Another established drug regimen in the metastatic setting is the combination of capecitabine, oxaliplatin, and leucovorin (XELOX), with comparable efficacy and safety in the metastatic setting,[50] including an incremental dosing schedule in elderly patients.[51] The adjuvant XELOXA study comparing XELOX to standard bolus 5-FU regimens has reported safety data showing a tolerable toxicity profile for the combination. However, when the data were analyzed by age, patients over 65 years old in the XELOX arm were more likely to experience diarrhea and dehydration than younger patients.[52] Efficacy data have not yet been published.

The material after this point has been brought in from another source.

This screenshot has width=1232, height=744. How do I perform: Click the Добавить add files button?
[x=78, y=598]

The angiogenesis inhibitor bevacizumab (Avastin) and the epidermal growth factor receptor inhibitor cetuximab (Erbitux) are active in the first-line treatment of metastatic disease. They are currently being evaluated in various drug combinations in the National Surgical Adjuvant Breast and Bowel Project (NSABP) C-08 trial, the AVANT (AVastin adjuvANT) trial, the North Central Cancer Treatment Group (NCCTG) N0147 trial and the Pan European Trials in Adjuvant Colon Cancer (PETTAC) 8 trial. With the possible future addition of bevacizumab to current standard adjuvant treatments, extra care in older patient selection will be necessary given the increased risk of arterial thromboembolism in patients over 65 years old and in patients with a prior history of arterial thromboembolic events.[53]

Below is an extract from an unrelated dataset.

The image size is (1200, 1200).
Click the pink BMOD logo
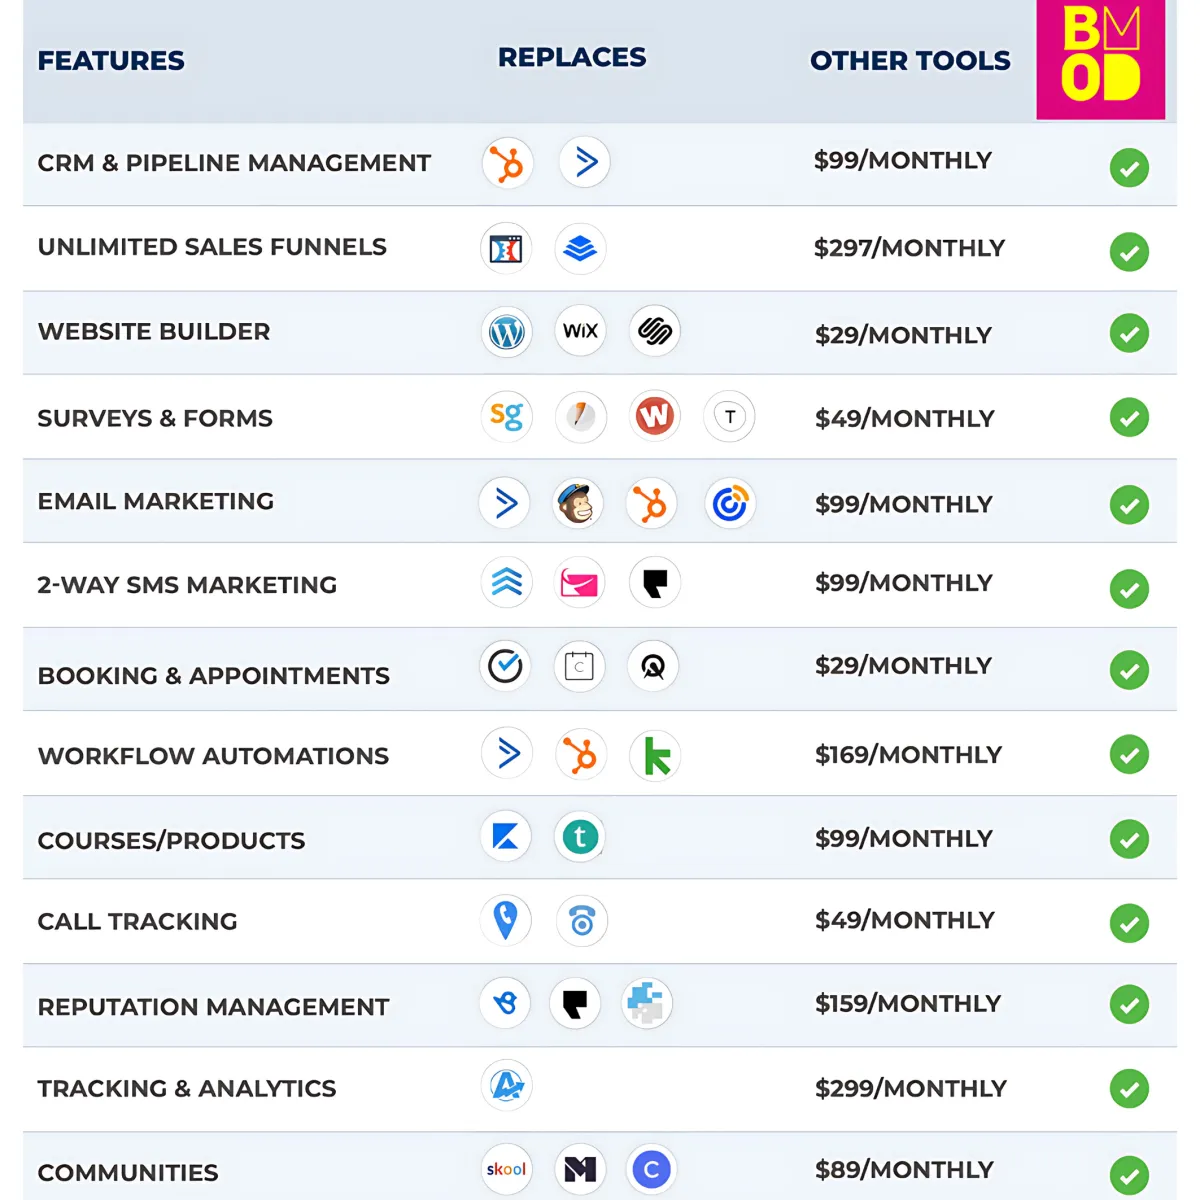click(x=1101, y=60)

Adjuvant therapy for node-negative or stage II colon cancer has not been shown to improve overall survival,[54,55] although the disease-free survival benefit with the addition of oxaliplatin to infusional 5-FU therapy in a subset of stage II patients with high-risk features is similar in magnitude to that for patients with stage III disease.[49] Current NCCN guidelines include adjuvant chemotherapy as an option for patients with stage II disease, but the panel does not recommend FOLFOX for T3 lesions (ie, where the tumor invades through the muscularis propria into the subserosa or into nonperitonealized pericolic tissues) without high-risk features.[6] These criteria should apply to all patients, regardless of age.

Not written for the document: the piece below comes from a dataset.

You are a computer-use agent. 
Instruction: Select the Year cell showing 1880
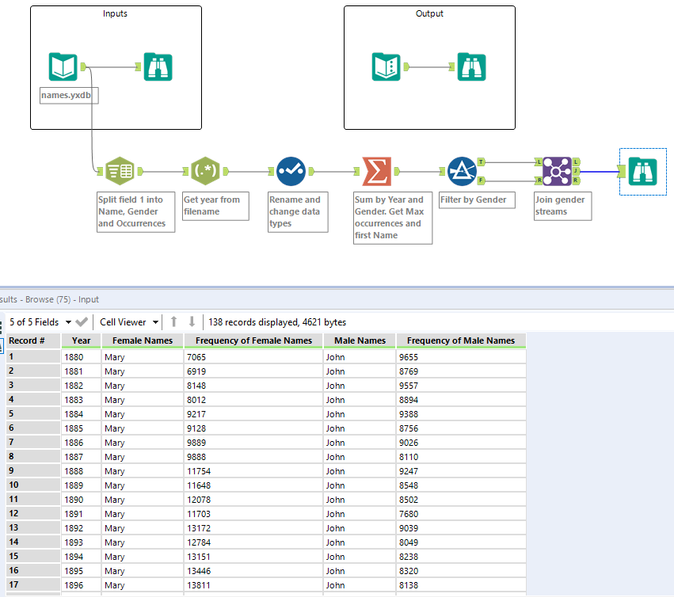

Adjuvant 5-FU–based chemotherapy following surgical resection has been standard of care for stage III colon cancer for 18 years, but fewer patients over 70 years old are receiving it. Pooled data analyses from numerous clinical trials and registries support the view that chronologic age in itself should not be a selection criterion for adjuvant therapy, although trial data in the very elderly (> 80 years old) are more lacking.
For all patients, an assessment of other medical problems, functional status, and anticipated life expectancy is necessary. Otherwise-fit elderly patients should be offered one of the standard adjuvant treatment options with a detailed discussion including potential benefits, treatment risks, and patient choice. Survival benefit may be important for many patients, and toxicity is manageable with attention to the increased risk of myelosuppression in the elderly. Less toxic options can be offered to patients who re more frail.
Financial Disclosure: The author has no significant financial interest or other relationship with the manufacturers of any products or providers of any service mentioned in this article.